(Stored data)
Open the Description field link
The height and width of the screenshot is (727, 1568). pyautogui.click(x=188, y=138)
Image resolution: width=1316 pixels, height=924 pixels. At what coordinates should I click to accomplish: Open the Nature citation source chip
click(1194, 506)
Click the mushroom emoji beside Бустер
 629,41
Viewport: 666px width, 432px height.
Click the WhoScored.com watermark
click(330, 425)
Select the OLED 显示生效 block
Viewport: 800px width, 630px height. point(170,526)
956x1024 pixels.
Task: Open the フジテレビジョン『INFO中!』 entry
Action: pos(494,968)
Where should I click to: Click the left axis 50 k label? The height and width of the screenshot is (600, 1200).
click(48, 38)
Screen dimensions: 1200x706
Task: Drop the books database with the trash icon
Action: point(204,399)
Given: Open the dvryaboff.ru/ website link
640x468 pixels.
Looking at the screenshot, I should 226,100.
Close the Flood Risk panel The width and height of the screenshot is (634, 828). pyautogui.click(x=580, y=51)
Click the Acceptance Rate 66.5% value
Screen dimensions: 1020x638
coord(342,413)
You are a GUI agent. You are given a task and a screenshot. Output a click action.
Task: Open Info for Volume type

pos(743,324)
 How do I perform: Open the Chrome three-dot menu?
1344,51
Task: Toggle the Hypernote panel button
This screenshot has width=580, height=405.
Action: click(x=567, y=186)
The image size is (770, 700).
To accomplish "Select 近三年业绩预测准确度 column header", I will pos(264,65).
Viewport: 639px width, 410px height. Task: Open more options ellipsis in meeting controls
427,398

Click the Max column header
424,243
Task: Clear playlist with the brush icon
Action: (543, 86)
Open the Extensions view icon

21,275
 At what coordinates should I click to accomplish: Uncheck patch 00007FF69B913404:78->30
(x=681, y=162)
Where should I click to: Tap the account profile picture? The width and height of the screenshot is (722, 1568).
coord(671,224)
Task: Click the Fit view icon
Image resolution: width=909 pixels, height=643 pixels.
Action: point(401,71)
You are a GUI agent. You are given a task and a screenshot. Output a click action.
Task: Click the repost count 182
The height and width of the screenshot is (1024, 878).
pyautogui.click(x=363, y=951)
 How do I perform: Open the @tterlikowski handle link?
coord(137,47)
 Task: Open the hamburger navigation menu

▶ _Problem to work on_: Across all of the records above, how many lines include the string "panel"? Answer with one number only.

▶ _Response below_: 2